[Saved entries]
=== Section Start ===
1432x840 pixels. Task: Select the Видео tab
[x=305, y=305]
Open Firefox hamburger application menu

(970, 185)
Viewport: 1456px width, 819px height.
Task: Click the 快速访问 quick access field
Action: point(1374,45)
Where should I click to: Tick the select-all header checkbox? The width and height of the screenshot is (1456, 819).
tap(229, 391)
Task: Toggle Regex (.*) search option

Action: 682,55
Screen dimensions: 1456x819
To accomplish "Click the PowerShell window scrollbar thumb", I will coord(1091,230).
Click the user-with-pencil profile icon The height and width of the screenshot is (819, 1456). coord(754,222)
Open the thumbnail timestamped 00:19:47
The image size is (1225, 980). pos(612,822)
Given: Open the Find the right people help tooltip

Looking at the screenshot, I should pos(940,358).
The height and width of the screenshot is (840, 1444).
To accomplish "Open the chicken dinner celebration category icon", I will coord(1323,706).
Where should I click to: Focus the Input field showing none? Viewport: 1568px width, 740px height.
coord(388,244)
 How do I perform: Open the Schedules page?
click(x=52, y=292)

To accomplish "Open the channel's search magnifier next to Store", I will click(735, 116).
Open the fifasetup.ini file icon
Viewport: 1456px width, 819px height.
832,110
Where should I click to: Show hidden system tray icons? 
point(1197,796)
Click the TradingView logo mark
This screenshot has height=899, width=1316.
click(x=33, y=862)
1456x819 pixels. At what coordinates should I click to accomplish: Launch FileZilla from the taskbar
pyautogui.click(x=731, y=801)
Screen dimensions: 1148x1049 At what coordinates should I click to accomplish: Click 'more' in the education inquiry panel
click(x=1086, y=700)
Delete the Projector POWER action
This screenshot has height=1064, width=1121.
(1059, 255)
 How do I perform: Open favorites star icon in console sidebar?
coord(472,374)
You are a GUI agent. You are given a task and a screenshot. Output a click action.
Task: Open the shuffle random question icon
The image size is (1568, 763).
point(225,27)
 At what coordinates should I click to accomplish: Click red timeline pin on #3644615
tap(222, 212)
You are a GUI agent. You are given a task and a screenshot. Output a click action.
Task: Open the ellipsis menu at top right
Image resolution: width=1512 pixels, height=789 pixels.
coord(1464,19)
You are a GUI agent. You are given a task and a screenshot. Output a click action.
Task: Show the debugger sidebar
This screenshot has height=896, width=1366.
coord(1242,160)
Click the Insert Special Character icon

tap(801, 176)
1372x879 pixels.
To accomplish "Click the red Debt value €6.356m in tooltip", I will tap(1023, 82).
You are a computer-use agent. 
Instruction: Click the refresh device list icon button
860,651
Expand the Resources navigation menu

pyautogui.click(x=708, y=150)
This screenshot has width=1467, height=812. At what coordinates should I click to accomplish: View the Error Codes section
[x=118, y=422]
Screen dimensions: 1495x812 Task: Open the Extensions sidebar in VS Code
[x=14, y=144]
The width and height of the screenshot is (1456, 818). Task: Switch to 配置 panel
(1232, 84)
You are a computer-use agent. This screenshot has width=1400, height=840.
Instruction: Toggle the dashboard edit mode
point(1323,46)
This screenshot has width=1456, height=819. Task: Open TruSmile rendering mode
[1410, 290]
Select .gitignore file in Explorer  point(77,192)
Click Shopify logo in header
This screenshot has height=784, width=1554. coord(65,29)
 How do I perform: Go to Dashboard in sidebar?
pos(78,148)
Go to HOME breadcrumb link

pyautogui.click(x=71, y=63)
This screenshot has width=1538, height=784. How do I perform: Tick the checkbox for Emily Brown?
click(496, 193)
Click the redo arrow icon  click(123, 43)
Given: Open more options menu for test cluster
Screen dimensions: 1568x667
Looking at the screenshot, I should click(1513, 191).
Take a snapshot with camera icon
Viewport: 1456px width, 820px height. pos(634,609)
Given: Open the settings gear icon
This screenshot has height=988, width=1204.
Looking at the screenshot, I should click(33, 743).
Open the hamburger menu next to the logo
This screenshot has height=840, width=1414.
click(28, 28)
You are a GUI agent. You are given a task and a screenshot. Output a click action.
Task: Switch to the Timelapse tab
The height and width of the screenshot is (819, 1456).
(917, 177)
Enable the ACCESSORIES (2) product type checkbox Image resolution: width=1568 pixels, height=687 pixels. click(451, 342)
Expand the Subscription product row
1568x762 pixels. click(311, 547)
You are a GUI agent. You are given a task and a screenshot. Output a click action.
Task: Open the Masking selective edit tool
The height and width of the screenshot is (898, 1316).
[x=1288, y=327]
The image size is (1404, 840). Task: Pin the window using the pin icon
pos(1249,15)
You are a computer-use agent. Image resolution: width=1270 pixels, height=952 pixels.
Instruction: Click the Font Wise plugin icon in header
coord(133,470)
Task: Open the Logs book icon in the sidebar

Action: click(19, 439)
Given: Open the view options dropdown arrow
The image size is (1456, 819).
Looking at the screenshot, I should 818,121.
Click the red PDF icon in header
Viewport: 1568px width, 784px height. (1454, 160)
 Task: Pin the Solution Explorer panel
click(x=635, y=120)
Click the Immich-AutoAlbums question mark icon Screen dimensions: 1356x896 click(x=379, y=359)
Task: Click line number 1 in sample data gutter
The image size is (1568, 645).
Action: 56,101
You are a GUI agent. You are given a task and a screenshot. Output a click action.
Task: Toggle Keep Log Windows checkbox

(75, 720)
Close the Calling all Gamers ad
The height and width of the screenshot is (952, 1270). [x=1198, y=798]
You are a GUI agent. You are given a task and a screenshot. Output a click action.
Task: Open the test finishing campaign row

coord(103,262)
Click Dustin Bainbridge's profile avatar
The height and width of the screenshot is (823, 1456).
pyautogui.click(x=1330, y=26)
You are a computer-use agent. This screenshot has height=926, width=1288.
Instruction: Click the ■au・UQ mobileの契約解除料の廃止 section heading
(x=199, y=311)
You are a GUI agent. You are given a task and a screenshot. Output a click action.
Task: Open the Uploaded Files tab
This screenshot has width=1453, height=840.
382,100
=== Section End ===
→ Exercise prompt
In your answer, print every entry exactly as it appears.

→ Completed exercise
1432x840 pixels. Task: Select the Видео tab
[x=305, y=305]
Open Firefox hamburger application menu

(970, 185)
Viewport: 1456px width, 819px height.
Task: Click the 快速访问 quick access field
Action: point(1374,45)
Where should I click to: Tick the select-all header checkbox? The width and height of the screenshot is (1456, 819).
tap(229, 391)
Task: Toggle Regex (.*) search option

Action: 682,55
Screen dimensions: 1456x819
To accomplish "Click the PowerShell window scrollbar thumb", I will coord(1091,230).
Click the user-with-pencil profile icon The height and width of the screenshot is (819, 1456). coord(754,222)
Open the thumbnail timestamped 00:19:47
The image size is (1225, 980). pos(612,822)
Given: Open the Find the right people help tooltip

Looking at the screenshot, I should pos(940,358).
The height and width of the screenshot is (840, 1444).
To accomplish "Open the chicken dinner celebration category icon", I will coord(1323,706).
Where should I click to: Focus the Input field showing none? Viewport: 1568px width, 740px height.
coord(388,244)
 How do I perform: Open the Schedules page?
click(x=52, y=292)

To accomplish "Open the channel's search magnifier next to Store", I will click(735, 116).
Open the fifasetup.ini file icon
Viewport: 1456px width, 819px height.
832,110
Where should I click to: Show hidden system tray icons? 
point(1197,796)
Click the TradingView logo mark
This screenshot has height=899, width=1316.
click(x=33, y=862)
1456x819 pixels. At what coordinates should I click to accomplish: Launch FileZilla from the taskbar
pyautogui.click(x=731, y=801)
Screen dimensions: 1148x1049 At what coordinates should I click to accomplish: Click 'more' in the education inquiry panel
click(x=1086, y=700)
Delete the Projector POWER action
This screenshot has height=1064, width=1121.
(1059, 255)
 How do I perform: Open favorites star icon in console sidebar?
coord(472,374)
You are a GUI agent. You are given a task and a screenshot. Output a click action.
Task: Open the shuffle random question icon
The image size is (1568, 763).
point(225,27)
 At what coordinates should I click to accomplish: Click red timeline pin on #3644615
tap(222, 212)
You are a GUI agent. You are given a task and a screenshot. Output a click action.
Task: Open the ellipsis menu at top right
Image resolution: width=1512 pixels, height=789 pixels.
coord(1464,19)
You are a GUI agent. You are given a task and a screenshot. Output a click action.
Task: Show the debugger sidebar
This screenshot has height=896, width=1366.
coord(1242,160)
Click the Insert Special Character icon

tap(801, 176)
1372x879 pixels.
To accomplish "Click the red Debt value €6.356m in tooltip", I will tap(1023, 82).
You are a computer-use agent. 
Instruction: Click the refresh device list icon button
860,651
Expand the Resources navigation menu

pyautogui.click(x=708, y=150)
This screenshot has width=1467, height=812. At what coordinates should I click to accomplish: View the Error Codes section
[x=118, y=422]
Screen dimensions: 1495x812 Task: Open the Extensions sidebar in VS Code
[x=14, y=144]
The width and height of the screenshot is (1456, 818). Task: Switch to 配置 panel
(1232, 84)
You are a computer-use agent. This screenshot has width=1400, height=840.
Instruction: Toggle the dashboard edit mode
point(1323,46)
This screenshot has width=1456, height=819. Task: Open TruSmile rendering mode
[1410, 290]
Select .gitignore file in Explorer  point(77,192)
Click Shopify logo in header
This screenshot has height=784, width=1554. coord(65,29)
 How do I perform: Go to Dashboard in sidebar?
pos(78,148)
Go to HOME breadcrumb link

pyautogui.click(x=71, y=63)
This screenshot has width=1538, height=784. How do I perform: Tick the checkbox for Emily Brown?
click(496, 193)
Click the redo arrow icon  click(123, 43)
Given: Open more options menu for test cluster
Screen dimensions: 1568x667
Looking at the screenshot, I should click(1513, 191).
Take a snapshot with camera icon
Viewport: 1456px width, 820px height. pos(634,609)
Given: Open the settings gear icon
This screenshot has height=988, width=1204.
Looking at the screenshot, I should click(33, 743).
Open the hamburger menu next to the logo
This screenshot has height=840, width=1414.
click(28, 28)
You are a GUI agent. You are given a task and a screenshot. Output a click action.
Task: Switch to the Timelapse tab
The height and width of the screenshot is (819, 1456).
(917, 177)
Enable the ACCESSORIES (2) product type checkbox Image resolution: width=1568 pixels, height=687 pixels. click(451, 342)
Expand the Subscription product row
1568x762 pixels. click(311, 547)
You are a GUI agent. You are given a task and a screenshot. Output a click action.
Task: Open the Masking selective edit tool
The height and width of the screenshot is (898, 1316).
[x=1288, y=327]
The image size is (1404, 840). Task: Pin the window using the pin icon
pos(1249,15)
You are a computer-use agent. Image resolution: width=1270 pixels, height=952 pixels.
Instruction: Click the Font Wise plugin icon in header
coord(133,470)
Task: Open the Logs book icon in the sidebar

Action: click(19, 439)
Given: Open the view options dropdown arrow
The image size is (1456, 819).
Looking at the screenshot, I should 818,121.
Click the red PDF icon in header
Viewport: 1568px width, 784px height. (1454, 160)
 Task: Pin the Solution Explorer panel
click(x=635, y=120)
Click the Immich-AutoAlbums question mark icon Screen dimensions: 1356x896 click(x=379, y=359)
Task: Click line number 1 in sample data gutter
The image size is (1568, 645).
Action: 56,101
You are a GUI agent. You are given a task and a screenshot. Output a click action.
Task: Toggle Keep Log Windows checkbox

(75, 720)
Close the Calling all Gamers ad
The height and width of the screenshot is (952, 1270). [x=1198, y=798]
You are a GUI agent. You are given a task and a screenshot. Output a click action.
Task: Open the test finishing campaign row

coord(103,262)
Click Dustin Bainbridge's profile avatar
The height and width of the screenshot is (823, 1456).
pyautogui.click(x=1330, y=26)
You are a computer-use agent. This screenshot has height=926, width=1288.
Instruction: Click the ■au・UQ mobileの契約解除料の廃止 section heading
(x=199, y=311)
You are a GUI agent. You are given a task and a screenshot. Output a click action.
Task: Open the Uploaded Files tab
This screenshot has width=1453, height=840.
382,100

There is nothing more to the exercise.